Passage:
■ ■ ■ ■

Open science is a growing priority worldwide. Big societal challenges, as climate change and global pandemics are demonstrating the urgency of a shift towards cross-border and cross-disciplinary scientific collaboration and are boosting the adoption of open science practices.
Now more than ever the vision is gaining momentum, as UNESCO’s General Conference recently agreed on a first universal definition of Open Science and on international standards and recommendations. In short, Open Science is (finally) set to become the new normal.
How are NRENs contributing?
Research and Education Networks around the globe have an essential and increasingly important role in supporting Open Science. NRENs facilitate cooperation, enable research communities to organise, manage and share research data with their peers and with the wider scientific community. They provide services to store data such as SWITCHdrive or SURFdrive, or to transfer files such as FileSender. They also engage in procurement frameworks to help institutions take up commercial services, like e-Lab notebooks, CRIS systems or repositories.
Additionally, NRENs offer training and promote best practices within the community, helping researchers better understand FAIR principles and engage in Open Science activities.
To showcase examples of NRENs’ efforts in the field of Open Science, the GÉANT project’s User & Stakeholder Engagement team collected a series of case studies within the community and made them available on the GÉANT website. DeiC, SURF and HEAnet open the series by sharing their experiences across the research and education community in the first three case studies, intended to serve as a model for other NRENs.
Supporting the adoption of FAIR in Denmark
FAIR principles have gained significant traction in the drive to aid data discovery, sharing and reuse, but there are still many misconceptions about their implementation and low adoption within research communities.

■ ■ ■ ■

Tasks to complete:
a) In the open science text, which organization's General Conference agreed on a first universal definition of Open Science?
b) Resume the open science text, picking up after its final sentence about misconceptions and low adoption of FAIR principles.

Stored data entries
■ ■ ■ ■

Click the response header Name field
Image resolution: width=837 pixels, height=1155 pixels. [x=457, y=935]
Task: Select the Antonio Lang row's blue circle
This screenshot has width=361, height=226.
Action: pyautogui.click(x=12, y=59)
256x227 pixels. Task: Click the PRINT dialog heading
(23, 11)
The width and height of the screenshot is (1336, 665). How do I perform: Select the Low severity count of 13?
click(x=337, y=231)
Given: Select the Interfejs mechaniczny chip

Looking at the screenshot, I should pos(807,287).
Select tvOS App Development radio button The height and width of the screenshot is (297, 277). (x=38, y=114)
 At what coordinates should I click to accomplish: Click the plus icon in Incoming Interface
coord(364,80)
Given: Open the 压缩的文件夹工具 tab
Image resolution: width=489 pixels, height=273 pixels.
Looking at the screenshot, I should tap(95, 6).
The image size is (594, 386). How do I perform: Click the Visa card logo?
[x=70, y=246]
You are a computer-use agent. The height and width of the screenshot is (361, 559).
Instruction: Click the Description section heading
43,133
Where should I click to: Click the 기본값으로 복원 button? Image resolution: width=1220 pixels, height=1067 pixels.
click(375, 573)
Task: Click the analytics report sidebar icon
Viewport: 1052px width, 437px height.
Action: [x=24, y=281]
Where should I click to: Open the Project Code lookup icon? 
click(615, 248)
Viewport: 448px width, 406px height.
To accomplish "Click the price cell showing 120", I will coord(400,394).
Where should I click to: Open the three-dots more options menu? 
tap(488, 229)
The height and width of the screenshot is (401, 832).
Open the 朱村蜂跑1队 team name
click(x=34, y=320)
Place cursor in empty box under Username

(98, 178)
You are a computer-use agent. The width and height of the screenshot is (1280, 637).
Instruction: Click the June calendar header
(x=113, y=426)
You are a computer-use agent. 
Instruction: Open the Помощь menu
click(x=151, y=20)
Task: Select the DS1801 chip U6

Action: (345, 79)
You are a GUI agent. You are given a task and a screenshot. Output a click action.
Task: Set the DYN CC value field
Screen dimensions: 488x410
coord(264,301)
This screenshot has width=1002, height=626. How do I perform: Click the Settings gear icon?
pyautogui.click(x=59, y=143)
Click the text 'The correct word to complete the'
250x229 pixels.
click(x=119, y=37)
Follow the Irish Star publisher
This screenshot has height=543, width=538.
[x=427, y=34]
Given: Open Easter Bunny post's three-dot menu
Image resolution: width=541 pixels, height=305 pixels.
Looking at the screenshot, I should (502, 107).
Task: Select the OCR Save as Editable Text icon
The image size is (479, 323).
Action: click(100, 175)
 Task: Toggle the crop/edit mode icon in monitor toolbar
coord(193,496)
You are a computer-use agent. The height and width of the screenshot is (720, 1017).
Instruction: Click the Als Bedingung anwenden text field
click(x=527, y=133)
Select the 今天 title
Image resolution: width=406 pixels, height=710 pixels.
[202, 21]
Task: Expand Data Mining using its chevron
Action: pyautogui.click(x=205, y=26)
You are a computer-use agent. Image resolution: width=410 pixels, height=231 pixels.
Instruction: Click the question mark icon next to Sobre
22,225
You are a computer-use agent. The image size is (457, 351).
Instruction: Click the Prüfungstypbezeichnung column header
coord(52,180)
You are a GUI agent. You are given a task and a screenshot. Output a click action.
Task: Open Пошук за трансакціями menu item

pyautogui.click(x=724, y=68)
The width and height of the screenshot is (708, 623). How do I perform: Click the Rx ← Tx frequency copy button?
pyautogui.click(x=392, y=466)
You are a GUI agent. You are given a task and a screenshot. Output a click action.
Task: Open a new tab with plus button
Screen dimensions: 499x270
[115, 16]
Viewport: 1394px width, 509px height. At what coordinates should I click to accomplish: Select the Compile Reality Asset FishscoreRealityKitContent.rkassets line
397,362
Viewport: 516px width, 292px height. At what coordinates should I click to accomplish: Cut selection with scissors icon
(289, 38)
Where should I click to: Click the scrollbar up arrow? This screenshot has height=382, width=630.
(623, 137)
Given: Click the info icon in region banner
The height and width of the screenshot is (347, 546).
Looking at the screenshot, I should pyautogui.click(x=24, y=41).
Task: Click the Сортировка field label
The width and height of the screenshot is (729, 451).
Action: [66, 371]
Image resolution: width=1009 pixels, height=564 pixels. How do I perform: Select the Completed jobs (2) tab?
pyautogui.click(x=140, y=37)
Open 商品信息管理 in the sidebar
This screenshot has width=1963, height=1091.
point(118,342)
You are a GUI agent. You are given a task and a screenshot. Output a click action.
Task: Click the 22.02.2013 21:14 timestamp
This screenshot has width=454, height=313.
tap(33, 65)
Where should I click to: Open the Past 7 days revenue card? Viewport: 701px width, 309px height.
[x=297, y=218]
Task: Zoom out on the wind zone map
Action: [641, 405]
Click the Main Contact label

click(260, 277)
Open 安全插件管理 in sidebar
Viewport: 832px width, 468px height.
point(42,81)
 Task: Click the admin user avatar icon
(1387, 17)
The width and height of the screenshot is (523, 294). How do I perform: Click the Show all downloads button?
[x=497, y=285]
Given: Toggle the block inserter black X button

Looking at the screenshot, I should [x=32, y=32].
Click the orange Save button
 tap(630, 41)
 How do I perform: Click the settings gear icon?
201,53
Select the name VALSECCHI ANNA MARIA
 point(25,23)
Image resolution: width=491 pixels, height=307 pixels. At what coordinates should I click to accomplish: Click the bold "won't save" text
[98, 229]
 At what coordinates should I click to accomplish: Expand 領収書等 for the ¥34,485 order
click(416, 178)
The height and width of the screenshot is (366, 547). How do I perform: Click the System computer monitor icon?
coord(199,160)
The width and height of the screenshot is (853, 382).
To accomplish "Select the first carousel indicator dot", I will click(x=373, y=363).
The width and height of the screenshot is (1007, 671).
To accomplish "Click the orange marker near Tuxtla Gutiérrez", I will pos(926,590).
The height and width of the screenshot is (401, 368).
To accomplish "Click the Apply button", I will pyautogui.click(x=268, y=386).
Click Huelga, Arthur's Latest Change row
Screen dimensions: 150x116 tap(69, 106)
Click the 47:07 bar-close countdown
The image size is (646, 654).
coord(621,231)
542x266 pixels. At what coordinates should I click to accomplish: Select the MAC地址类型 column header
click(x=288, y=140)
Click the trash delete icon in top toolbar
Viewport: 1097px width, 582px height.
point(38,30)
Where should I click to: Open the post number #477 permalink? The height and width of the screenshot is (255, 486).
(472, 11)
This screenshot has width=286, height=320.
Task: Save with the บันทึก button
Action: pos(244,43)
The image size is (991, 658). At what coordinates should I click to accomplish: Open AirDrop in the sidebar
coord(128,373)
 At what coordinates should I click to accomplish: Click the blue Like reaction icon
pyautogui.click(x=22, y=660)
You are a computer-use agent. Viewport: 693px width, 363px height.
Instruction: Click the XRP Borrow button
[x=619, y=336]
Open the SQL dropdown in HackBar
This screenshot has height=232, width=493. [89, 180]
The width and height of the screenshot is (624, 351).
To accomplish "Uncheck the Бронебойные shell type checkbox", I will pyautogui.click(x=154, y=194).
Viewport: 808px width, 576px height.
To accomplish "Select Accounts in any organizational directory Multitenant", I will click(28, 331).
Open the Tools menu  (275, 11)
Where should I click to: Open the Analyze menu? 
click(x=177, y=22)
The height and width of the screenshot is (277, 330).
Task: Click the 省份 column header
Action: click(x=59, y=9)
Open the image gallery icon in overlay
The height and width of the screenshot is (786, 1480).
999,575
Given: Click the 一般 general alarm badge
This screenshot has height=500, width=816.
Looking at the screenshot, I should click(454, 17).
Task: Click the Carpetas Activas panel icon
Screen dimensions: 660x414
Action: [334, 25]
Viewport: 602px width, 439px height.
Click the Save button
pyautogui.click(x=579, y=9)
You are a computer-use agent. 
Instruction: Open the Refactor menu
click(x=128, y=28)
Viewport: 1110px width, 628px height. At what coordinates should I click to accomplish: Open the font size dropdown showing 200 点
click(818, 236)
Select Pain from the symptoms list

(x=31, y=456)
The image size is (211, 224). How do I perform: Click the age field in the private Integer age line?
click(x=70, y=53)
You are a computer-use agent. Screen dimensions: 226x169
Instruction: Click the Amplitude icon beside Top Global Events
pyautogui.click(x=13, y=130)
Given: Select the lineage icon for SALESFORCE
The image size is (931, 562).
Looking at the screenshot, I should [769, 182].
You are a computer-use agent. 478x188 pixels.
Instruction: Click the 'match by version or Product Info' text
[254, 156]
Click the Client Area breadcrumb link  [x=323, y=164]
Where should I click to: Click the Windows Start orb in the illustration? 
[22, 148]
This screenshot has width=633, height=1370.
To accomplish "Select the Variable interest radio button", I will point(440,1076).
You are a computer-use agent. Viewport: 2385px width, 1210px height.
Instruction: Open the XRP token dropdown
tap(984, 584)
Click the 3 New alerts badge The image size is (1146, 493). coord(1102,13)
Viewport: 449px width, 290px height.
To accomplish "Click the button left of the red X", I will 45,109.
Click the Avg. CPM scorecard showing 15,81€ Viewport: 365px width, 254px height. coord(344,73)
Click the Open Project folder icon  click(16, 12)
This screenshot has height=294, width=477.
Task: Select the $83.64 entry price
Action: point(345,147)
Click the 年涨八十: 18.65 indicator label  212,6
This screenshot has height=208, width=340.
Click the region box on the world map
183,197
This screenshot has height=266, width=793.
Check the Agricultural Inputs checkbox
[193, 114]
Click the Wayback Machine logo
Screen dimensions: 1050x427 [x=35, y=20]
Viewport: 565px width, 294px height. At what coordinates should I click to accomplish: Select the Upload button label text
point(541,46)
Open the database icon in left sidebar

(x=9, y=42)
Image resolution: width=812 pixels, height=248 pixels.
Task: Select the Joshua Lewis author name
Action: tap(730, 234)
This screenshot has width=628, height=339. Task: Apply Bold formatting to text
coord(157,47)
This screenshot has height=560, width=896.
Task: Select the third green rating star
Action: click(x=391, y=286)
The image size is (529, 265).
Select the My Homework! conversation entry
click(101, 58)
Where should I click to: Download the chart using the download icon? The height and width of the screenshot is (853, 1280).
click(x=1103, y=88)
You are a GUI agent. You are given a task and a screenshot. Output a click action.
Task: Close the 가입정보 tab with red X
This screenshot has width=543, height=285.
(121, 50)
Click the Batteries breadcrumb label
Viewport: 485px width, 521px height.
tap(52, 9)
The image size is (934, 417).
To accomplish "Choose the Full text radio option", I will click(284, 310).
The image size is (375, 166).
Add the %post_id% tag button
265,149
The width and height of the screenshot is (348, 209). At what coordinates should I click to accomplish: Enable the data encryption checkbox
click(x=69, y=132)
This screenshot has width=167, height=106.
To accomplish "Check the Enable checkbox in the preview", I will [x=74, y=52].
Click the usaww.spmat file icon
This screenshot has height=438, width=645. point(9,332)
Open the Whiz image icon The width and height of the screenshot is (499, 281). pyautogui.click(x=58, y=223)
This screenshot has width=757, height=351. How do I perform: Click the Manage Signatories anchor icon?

■ ■ ■ ■

Responses in order:
a) UNESCO's General Conference.

b)
DeiC set out to change this position with a programme of awareness-raising, training and support for Danish researchers. Results include a National strategy for FAIR research data management, case studies, training courses and webinars, FAIR myths postcards and the short educational story “A FAIRy Tale”.
Supporting research data management via compute services
Many researchers are unaware of data management requirements and services available to help meet these.
SURF is sharing information about data management and stimulating FAIR practice via its compute calls, raising awareness of funder requirements to manage and share the associated data, and highlighting tools available from SURF and universities to help.
Supporting Research Information Management systems in Ireland
Current Research Information Systems (CRIS) support research performing institutions in managing information on research to monitor grants, track outputs and identify research strengths.
As part of its remit, HEAnet’s Brokerage Team aggregates demand for these systems within its clients and runs procurements on their behalf. This resulted in HEAnet’s national cRIS procurement framework, helping their clients to obtain better terms and additionally saving time, effort and money.
Open Science is all about sharing
These first three case studies are a great start to the series, but we just started exploring the many success stories around Open Science in the Research and Education community. More are now in the making and will be released during 2022.